Having coined a Pythonesque phrase, I could follow-up by providing a long list of positive pro-action on the part of the Irish Writers’ Union (IWU), but truthfully the most important service of the IWU is that hopefully it has never done anything for you! We are like an insurance policy and hopefully our members never need resort to our best services.

As a 20-plus years member and long-time Executive Officer, now serving alongside Phil Mac Giolla Bháin as Co-Chairman, my own view is that the IWU’s free service to members in assisting with contracts, negotiations and disputes is our most valuable asset. We are only volunteers, but the wealth of knowledge and experience between us is astonishing and our dedicated Disputes team help new writers with their contracts before signing about two or three times a month. Now that IS something we can do for you!

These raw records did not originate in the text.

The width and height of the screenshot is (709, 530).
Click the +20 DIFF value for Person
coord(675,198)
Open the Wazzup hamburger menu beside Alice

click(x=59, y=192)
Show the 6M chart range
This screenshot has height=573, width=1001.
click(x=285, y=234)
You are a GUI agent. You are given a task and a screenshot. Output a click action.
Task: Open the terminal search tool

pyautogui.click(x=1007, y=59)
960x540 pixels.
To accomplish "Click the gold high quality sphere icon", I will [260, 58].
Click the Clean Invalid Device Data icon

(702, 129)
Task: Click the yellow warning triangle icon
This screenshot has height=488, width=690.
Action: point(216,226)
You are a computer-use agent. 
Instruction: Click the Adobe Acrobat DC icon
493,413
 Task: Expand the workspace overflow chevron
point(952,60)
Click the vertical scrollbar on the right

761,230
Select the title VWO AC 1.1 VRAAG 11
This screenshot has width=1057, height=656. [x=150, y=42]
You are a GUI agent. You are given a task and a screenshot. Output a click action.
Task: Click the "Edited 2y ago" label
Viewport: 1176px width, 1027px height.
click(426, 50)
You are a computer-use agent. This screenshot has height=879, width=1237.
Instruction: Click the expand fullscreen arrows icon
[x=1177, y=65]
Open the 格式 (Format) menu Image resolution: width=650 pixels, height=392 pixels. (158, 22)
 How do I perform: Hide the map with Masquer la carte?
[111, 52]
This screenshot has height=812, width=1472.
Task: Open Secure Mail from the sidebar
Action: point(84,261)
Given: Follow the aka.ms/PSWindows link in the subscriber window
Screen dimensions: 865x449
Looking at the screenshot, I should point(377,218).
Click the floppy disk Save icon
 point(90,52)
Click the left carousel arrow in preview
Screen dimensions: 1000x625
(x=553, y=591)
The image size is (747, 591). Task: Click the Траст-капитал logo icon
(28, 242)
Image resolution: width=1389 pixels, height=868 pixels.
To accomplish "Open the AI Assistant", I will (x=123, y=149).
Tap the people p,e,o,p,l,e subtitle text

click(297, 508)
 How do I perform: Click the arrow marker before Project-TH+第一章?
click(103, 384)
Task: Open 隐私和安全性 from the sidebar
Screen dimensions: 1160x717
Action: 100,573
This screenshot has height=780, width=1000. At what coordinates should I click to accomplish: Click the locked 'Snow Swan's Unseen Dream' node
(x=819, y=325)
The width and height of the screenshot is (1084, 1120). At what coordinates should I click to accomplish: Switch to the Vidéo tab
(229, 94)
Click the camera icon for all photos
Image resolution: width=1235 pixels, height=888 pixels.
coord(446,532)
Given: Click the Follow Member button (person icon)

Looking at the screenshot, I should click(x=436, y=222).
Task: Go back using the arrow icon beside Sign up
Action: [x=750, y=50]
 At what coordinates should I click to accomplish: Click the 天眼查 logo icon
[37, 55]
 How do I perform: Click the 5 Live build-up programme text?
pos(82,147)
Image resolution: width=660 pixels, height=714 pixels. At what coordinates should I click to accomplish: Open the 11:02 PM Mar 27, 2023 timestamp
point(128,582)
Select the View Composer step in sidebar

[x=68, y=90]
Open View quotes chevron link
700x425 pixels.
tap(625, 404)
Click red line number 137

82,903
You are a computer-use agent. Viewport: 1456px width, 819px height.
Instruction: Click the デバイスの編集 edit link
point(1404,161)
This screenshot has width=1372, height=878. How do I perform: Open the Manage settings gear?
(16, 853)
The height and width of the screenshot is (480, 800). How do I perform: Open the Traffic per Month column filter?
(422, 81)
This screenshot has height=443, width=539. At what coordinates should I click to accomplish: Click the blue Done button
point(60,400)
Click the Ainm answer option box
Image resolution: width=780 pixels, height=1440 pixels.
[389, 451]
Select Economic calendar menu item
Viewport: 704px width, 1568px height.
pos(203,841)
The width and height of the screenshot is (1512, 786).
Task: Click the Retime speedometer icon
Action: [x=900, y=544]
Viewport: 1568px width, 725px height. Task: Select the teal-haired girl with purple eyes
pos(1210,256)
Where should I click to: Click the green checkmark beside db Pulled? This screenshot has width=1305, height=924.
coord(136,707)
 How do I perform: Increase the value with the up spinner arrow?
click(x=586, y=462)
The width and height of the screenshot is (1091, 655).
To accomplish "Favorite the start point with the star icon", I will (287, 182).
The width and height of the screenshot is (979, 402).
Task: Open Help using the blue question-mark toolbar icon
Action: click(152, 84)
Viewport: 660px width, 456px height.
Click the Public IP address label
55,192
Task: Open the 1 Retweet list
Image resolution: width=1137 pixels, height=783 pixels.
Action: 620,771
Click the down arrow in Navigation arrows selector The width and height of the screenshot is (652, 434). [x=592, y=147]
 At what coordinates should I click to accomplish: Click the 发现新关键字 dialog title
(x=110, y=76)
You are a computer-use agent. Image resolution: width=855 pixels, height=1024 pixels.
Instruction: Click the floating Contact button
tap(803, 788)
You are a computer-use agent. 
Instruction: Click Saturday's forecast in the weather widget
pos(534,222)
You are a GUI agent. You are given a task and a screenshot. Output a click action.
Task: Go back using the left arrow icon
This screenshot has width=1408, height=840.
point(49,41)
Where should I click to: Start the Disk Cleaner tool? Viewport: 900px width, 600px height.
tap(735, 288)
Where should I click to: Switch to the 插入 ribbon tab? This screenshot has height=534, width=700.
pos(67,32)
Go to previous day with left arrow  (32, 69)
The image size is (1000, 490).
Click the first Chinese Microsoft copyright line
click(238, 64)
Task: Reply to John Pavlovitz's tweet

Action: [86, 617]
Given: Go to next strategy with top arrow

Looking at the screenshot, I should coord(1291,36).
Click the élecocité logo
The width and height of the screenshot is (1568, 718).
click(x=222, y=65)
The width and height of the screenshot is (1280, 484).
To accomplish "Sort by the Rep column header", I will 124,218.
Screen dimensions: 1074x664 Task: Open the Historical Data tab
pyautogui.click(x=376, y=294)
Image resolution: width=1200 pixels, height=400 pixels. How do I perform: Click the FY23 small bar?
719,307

But on rare occasions our Disputes team find themselves helping members who have met difficulties with publishers, rights problems or breach of contract, and that’s something we hope will become even rarer. Many of these issues could have been prevented had we initially helped with the contract.

I am not one of the Disputes team, but I do man the switchboard and I see the same two or three amendments being suggested to almost every contract. Though easily rectified and corrected, we worry that these particular common issues get through the net whenever a new writer signs a contract without having it checked first. Not wishing to use this as a platform to encourage membership, I do have to say that annual membership for unpublished writers is €30 and for published writers €50 and I personally feel it’s great value for the contract help alone.

In the past the IWU successfully fought to gain Public Lending Right and continues its advocacy in support of Artists Tax Exemption. We are also proud to be the only nominating body in Ireland for the Nobel Prize for Literature.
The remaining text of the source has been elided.